The Reading area has also followed the strong national trends in housing production. Single-family building permit activity in the metropolitan area has increased steadily over the past 13 years, averaging 1,650 homes annually. The townships of Spring, Exeter, and Amity, where new homes have been built, have grown the most since 1997. Multifamily activity increased significantly during the latter part of the 1990s with an annual average of 130 units from 1990 to 1996 and doubling to 260 units from 1997 to 2002. A 242-unit luxury rental development is currently under construction in Muhlenberg Township in which units are absorbed as they are completed; the entire project will be completed by late 2004. The garden apartment’s two-bedroom, two-bath units rent for $1,020 plus utilities.

The sales market is strong in both Berks County and in the city of Reading. According to the Reading-Berks Association of REALTORS® home sales in Berks County increased from an annual average of 4,225 homes during from 1996 through 1999 to an average of 4,950 homes per year since 2000. Sales of existing homes for the first half of 2003 have increased 2 percent compared with the same period in 2002. Home sales in the city of Reading have increased approximately 10 percent a year, rising from 550 in 1996 to 940 in 2002. As Berks County increasingly serves as a bedroom community for Lancaster and the Philadelphia suburbs, home prices have also risen. As of June 2003 the median home price in Berks County was $123,000, an increase of 4 percent annually from the 1997 median price of $98,900.
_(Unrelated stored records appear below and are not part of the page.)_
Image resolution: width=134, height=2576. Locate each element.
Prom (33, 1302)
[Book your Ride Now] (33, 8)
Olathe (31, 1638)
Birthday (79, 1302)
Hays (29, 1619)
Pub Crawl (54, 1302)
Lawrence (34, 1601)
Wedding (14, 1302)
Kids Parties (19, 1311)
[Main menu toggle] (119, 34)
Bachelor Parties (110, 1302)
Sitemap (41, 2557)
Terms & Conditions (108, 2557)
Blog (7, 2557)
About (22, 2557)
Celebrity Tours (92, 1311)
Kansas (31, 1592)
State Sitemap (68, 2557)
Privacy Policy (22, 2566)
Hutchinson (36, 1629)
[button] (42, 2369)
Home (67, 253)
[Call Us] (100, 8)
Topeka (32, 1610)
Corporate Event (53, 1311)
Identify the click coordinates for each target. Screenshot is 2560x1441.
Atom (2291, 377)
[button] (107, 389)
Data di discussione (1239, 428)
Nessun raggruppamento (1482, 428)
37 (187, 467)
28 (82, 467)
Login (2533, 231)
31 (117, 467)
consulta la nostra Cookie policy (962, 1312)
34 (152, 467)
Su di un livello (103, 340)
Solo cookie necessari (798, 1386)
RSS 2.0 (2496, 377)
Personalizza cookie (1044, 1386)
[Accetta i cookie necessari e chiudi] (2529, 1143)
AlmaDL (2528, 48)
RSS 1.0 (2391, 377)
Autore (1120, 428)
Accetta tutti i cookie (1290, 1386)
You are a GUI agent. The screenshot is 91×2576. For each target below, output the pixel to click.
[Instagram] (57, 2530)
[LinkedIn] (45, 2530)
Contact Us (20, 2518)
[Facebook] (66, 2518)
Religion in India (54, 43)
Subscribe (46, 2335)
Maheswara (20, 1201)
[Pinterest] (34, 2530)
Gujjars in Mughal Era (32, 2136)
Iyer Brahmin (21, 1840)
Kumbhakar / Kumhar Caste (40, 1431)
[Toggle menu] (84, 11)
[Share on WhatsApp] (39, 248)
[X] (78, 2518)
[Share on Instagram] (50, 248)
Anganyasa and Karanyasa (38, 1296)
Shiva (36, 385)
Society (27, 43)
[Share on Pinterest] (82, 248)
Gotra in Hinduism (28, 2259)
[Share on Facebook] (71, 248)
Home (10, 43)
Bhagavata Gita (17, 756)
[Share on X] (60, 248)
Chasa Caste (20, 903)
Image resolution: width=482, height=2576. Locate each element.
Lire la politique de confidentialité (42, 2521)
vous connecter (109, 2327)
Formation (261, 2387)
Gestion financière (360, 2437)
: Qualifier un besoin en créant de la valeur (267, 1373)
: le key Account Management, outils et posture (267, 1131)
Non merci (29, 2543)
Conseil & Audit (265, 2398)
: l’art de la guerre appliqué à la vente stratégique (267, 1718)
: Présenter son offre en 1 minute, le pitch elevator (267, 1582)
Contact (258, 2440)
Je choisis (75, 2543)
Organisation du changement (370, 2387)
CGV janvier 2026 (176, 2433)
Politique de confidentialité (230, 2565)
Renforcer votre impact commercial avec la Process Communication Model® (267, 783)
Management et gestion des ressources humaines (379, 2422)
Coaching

Berks County’s rental market is currently balanced. As of the 2000 Census the rental vacancy rate in Berks County was 6.3 percent; in Reading, it was 9.1 percent. Since 2000 vacancies have risen slightly as lower interest rates have allowed a larger segment of the rental market to become first-time homebuyers. Gross rents average approximately $650 for one-bedroom apartments, $725 for two-bedroom apartments, and $900 for three-bedroom apartments.

During the 1980s former textile mills and industrial buildings in the city of Reading were converted into rental units; since then apartment development has been limited. Located within a short drive of the suburbs Reading’s downtown is an active area that includes restaurants, nightclubs, entertainment facilities, and a civic center and attracts as many as 10,000 people on weekends. Several banks are located in the downtown area, and Sovereign Bank plans to relocate its headquarters to a new office building at Fifth and Penn Streets.